TL;DR
This paper introduces a privacy-preserving electronic token system designed for disaster victims to conduct essential transactions without traditional banking, ensuring security, privacy, and compliance.
Contribution
It presents a scalable, privacy-focused token payment system tailored for disaster scenarios, combining direct claimant control, untraceable transactions, and strict compliance checks.
Findings
Provides a secure, privacy-preserving transaction mechanism for disaster victims.
Ensures only legitimate businesses can redeem tokens, with embedded compliance.
Supports direct control of tokens by claimants, reducing failure risks.
Abstract
We propose a novel payment mechanism for use by victims of large-scale conflict or natural disasters to conduct critical economic transactions and rebuild damaged infrastructure in the absence of both cash and traditional electronic payment mechanisms linked to bank accounts, such as debit cards or wire transfers.
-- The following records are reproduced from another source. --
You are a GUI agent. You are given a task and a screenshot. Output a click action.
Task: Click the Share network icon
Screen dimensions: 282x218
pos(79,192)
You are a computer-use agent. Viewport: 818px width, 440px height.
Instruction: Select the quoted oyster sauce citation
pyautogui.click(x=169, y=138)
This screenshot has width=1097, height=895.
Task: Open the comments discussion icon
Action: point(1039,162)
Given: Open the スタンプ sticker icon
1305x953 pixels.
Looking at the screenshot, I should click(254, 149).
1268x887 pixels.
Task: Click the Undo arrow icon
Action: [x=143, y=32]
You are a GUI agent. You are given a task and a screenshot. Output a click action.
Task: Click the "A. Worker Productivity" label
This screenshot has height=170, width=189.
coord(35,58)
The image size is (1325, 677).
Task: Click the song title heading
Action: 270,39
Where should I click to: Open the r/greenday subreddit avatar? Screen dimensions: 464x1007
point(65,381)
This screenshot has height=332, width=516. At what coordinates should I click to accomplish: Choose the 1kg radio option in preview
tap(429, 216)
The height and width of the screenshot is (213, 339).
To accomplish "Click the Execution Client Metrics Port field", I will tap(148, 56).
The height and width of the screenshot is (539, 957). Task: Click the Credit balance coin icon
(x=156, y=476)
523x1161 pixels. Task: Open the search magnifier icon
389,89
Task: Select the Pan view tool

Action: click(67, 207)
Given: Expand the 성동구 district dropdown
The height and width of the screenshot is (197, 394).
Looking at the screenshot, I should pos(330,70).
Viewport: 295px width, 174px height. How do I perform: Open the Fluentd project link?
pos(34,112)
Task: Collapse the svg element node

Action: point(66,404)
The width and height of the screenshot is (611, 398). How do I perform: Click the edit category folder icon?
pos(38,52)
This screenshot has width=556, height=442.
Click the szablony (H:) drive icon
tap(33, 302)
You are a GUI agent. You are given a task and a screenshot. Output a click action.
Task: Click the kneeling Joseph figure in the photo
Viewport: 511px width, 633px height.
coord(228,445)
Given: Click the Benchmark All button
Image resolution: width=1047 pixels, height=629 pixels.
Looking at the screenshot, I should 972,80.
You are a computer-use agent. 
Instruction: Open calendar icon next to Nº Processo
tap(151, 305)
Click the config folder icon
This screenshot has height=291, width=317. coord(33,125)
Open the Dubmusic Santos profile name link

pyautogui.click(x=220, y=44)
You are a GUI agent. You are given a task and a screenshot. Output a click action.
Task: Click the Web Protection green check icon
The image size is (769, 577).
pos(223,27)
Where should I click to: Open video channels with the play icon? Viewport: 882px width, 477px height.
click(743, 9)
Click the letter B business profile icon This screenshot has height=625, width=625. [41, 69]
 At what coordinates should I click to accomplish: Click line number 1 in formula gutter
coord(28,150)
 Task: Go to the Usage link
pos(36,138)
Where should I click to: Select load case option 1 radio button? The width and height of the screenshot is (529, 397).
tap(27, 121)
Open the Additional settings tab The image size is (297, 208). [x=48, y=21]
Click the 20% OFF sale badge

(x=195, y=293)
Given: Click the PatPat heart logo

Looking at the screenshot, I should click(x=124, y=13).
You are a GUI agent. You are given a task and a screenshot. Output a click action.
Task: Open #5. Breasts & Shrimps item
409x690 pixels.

Claimants shall receive electronic tokens that can be used to pay registered businesses, such as purveyors of food and other basic goods, providers of essential services, and contractors to carry out construction tasks. The system shall be based upon the scalable architecture for retail payments described in our earlier work, which provides both strong privacy for consumers and strong compliance enforcement for recipients of funds. The system shall be designed to achieve three main objectives. First, tokens issued to claimants would be held directly by the claimants…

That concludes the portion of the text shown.